Соню Петровну обещали выписать из института, но только после Нового года, чтобы у Сони Петровны не было бы соблазна сразу резко нарушить диету. «Праздничный стол — бич для тучных больных», — сказал врач. Тем более, Соня Петровна работает поваром и умеет готовить всякие соблазны.
На Косте был спортивный пиджак и галстук, на котором были нарисованы старинные самолетики. Костя нарисовал их сам. И когда Катя спросила: «Почему самолетики?» — Костя ответил, что видел такой галстук на одном счастливчике, который приезжал к ним в Тулу из Москвы и поэтому называл себя «центровым парнем». Так чем он, Костя, хуже теперь этого центрового парня? Катя сказала, что ничем не хуже и тоже, может быть, ему заготовлена в жизни удача. Косте хотелось сказать, что самая, может быть, у него в жизни большая удача — это встреча с Катей, но промолчал. Должна же будет все это, в конце концов, понять сама Катя.
На Кате самолетиков не было. На ней было длинное платье теплого красного цвета. Она достала его из дорожной сумки, сказала, что была в нем на свадьбе. И туфли надела на очень высоком каблуке. Тоже достала из сумки. Сделалась высокой, на каблуках и в длинном платье, и чужой, нездешней. Глебку заставили надеть свежевыглаженную рубаху и новую курточку.

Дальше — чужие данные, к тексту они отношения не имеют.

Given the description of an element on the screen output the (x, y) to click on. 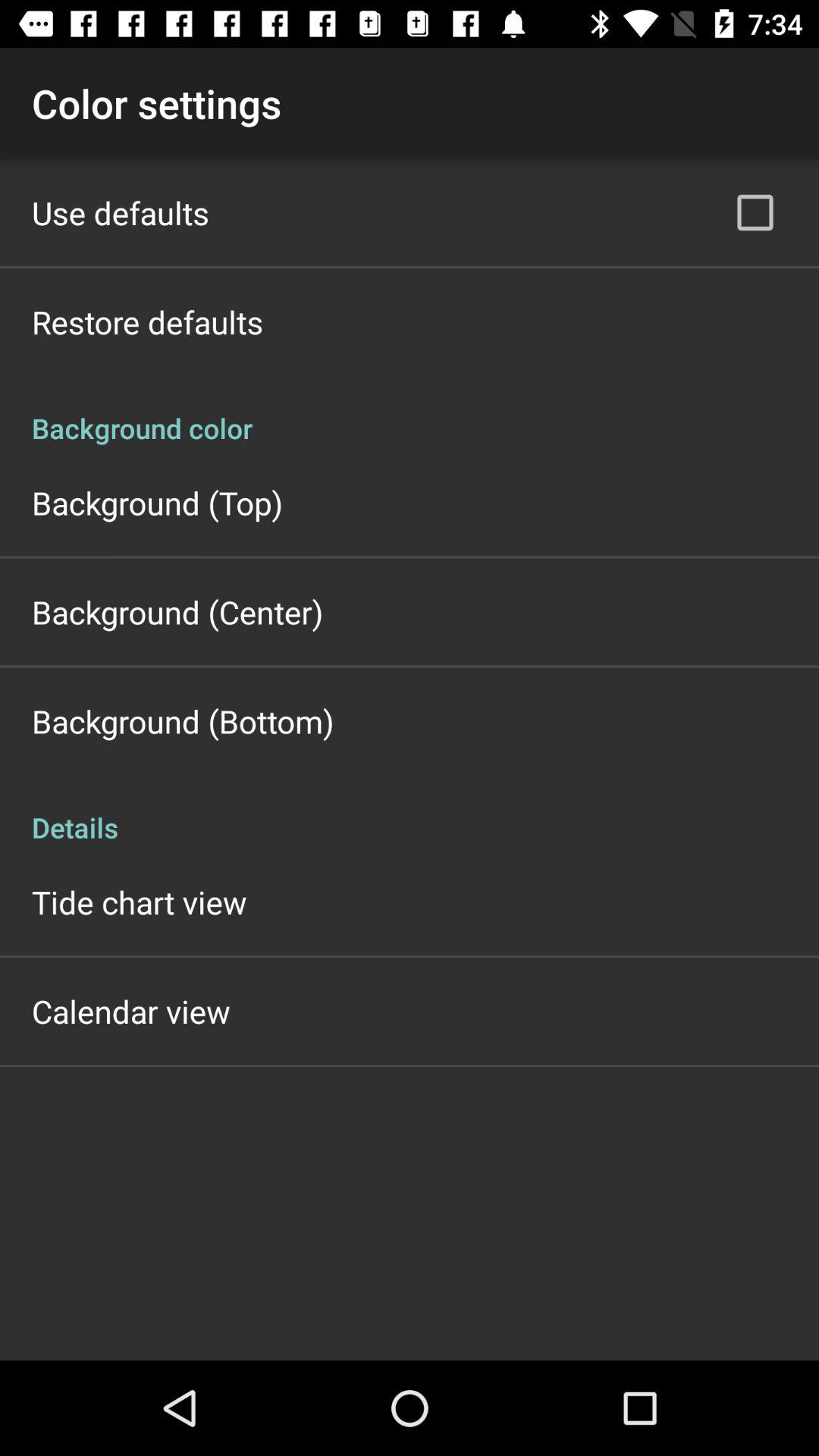
launch the icon to the right of use defaults (755, 212)
Given the description of an element on the screen output the (x, y) to click on. 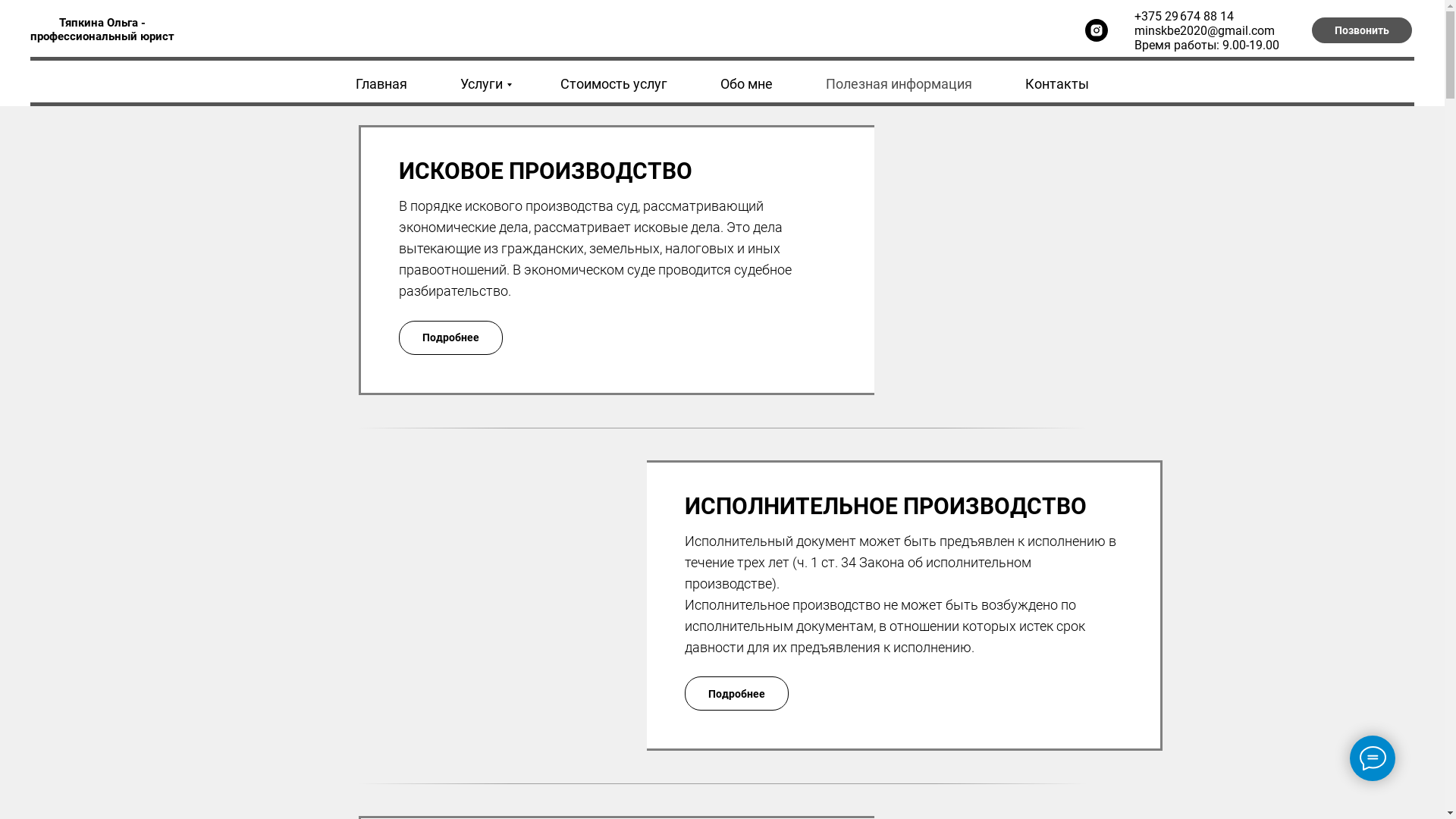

Катя подарила Косте зажигалку, и Костя беспрерывно доставал ее из кармана, чиркал и смотрел на огонек. Глебка получил в подарок пистолет. Когда спросил: «Чем стрелять?» — Катя ответила: «Пока стрелять не надо». И патроны не отдала. Глебка не расставался с пистолетом, как и Костя с зажигалкой, носил пистолет в кармане и чувствовал его приятную тяжесть. Вооружен и опасен. В ответ подарил Кате бумеранг, чтобы она охотилась у себя по месту жительства, а Косте — два своих самых любимых цветных карандаша, чтобы Костя нарисовал ими что-нибудь выдающееся и сделался бы знаменитым художником. От Кости Глебка получил в подарок клюшку и шлем. А вот что Костя подарил Кате? Загадка. И для Глебки и для самой Кати, потому что Костя сказал: подарок есть и в то же время его нет. Пока что. Вот и сиди, ломай голову, варьируй.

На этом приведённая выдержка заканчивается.